Abstract
Commercial and industrial buildings account for a considerable fraction of all the energy consumed in the U.S., and reducing this energy consumption has become a national grand challenge. Based on the large-scale deployment of sensors in modern commercial buildings, many organizations are applying data analytics to the thousands of sensing and control points to detect wasteful, incorrect and inefficient operations for energy savings. Scaling this approach is challenging, however, because the metadata about these sensing and control points is inconsistent between buildings, or even missing altogether. As a result, an analytics engine cannot be applied to a new building without first addressing the issue of mapping: creating a match between the sensor stream context and the inputs of a data analytics engine. This mapping process currently requires significant integration effort and anecdotally can take a week or longer for each building. Thus, metadata mapping is a major obstacle to scaling up building analytics.

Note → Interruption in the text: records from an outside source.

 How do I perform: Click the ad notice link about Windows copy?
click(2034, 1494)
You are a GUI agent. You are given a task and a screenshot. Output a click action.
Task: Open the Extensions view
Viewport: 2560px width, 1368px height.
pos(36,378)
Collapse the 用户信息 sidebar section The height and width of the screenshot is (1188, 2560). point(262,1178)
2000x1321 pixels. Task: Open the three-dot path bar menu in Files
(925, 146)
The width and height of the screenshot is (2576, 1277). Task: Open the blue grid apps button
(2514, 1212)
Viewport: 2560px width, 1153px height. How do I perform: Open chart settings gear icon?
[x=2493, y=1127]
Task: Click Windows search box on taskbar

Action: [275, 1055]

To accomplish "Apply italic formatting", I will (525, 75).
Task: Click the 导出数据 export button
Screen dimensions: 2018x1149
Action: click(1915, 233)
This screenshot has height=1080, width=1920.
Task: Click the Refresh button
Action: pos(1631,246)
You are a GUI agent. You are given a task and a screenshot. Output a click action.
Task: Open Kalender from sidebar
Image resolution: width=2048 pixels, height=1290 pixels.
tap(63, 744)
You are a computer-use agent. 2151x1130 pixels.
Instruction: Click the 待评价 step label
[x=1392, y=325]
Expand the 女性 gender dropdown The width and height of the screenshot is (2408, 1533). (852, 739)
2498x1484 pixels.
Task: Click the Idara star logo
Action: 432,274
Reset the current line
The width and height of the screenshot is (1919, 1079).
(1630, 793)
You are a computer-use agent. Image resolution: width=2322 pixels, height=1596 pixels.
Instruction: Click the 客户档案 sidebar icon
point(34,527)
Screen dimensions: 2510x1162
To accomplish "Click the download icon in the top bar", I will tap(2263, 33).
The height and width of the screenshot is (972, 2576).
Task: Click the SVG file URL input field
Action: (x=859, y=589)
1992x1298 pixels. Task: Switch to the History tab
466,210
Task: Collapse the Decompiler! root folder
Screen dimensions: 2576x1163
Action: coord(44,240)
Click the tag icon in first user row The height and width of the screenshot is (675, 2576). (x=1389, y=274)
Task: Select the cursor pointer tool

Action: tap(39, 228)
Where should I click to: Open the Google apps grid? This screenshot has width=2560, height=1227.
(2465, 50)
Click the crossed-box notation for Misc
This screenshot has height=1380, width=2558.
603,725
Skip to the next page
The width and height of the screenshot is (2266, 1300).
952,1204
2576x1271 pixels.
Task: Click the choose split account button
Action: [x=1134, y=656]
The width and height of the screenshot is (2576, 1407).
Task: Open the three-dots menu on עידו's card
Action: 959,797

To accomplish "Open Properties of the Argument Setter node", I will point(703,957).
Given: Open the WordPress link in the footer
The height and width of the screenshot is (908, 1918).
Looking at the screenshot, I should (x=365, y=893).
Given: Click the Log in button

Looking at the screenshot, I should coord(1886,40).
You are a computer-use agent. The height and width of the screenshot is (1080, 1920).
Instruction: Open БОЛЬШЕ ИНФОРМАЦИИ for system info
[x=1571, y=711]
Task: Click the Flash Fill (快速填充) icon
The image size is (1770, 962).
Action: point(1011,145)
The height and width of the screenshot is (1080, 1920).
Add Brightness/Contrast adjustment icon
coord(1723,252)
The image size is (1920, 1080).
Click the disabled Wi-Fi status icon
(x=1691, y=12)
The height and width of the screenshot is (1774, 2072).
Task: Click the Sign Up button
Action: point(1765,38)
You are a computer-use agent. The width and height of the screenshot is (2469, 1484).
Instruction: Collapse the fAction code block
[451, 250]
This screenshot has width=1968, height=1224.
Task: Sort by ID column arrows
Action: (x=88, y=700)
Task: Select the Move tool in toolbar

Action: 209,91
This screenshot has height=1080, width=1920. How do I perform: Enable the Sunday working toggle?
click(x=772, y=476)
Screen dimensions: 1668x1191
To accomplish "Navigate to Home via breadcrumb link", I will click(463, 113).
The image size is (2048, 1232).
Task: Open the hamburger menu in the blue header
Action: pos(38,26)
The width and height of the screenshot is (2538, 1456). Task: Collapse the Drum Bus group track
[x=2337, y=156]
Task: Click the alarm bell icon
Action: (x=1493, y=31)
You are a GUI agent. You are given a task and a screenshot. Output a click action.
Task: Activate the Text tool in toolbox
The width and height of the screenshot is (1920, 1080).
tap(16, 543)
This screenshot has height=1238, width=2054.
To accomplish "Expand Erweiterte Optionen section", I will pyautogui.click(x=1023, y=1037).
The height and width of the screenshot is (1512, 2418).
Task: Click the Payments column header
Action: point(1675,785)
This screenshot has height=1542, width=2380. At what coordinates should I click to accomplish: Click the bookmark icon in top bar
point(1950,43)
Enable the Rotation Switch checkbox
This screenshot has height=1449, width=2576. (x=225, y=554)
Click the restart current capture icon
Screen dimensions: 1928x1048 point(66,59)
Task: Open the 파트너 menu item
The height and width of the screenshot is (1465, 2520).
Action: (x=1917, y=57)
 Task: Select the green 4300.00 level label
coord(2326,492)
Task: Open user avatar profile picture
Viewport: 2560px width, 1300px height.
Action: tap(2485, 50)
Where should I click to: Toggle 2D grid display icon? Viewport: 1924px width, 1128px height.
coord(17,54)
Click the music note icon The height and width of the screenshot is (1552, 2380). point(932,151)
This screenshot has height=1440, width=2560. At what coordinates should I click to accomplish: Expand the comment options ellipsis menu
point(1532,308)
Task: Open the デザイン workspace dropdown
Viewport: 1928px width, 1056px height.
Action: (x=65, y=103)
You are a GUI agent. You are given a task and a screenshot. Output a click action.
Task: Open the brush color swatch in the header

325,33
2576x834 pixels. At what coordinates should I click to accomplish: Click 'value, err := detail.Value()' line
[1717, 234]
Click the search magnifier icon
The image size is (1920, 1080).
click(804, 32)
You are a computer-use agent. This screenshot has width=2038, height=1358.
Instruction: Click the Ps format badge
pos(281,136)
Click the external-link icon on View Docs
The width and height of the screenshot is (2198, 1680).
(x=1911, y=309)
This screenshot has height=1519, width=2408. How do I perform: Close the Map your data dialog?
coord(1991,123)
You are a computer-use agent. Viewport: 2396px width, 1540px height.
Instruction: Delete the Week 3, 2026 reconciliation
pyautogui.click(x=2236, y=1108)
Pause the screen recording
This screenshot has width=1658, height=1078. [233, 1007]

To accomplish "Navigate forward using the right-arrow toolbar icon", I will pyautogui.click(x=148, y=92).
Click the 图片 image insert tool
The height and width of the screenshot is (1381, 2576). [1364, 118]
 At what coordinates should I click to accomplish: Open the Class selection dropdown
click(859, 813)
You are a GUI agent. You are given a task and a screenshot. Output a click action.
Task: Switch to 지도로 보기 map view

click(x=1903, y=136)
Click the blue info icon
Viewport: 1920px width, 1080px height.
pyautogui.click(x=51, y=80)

The overarching goal of this research is to enable automatic inference of the sensor context such as its type, location, and relationships to others, so that building analytics can be quickly applied at scale. Bearing this goal in mind, we have developed a suite of techniques to infer the sensor context (i.e., the metadata), requiring minimal human intervention. At the core are fully automated techniques that infer two kinds of contextual information about each sensor: the type and its relationship with other sensors. The type inference technique leverages information from existing well mapped buildings to help the inference for a new building, while the relationship inference technique builds upon the intuition that connected equipment or co-located sensors are exposed to the same real world events, thus exhibiting correlated changes in their data. We have also designed methods to complement the automatic type inference technique in the absence of already mapped buildings or when faced with high-dimensional data. The techniques proposed in this dissertation represent a first step towards technology that would enable any new building analytics to quickly scale to the 10’s of millions of commercial buildings across the globe, with the minimal need of manual mapping on a per-building basis. With the advent of Internet of Things (IoT) and proliferation of sensory data, continuously inferring the context of the data at scale will become inevitable, and we believe the techniques presented in this dissertation are generally applicable to the broader picture of IoT.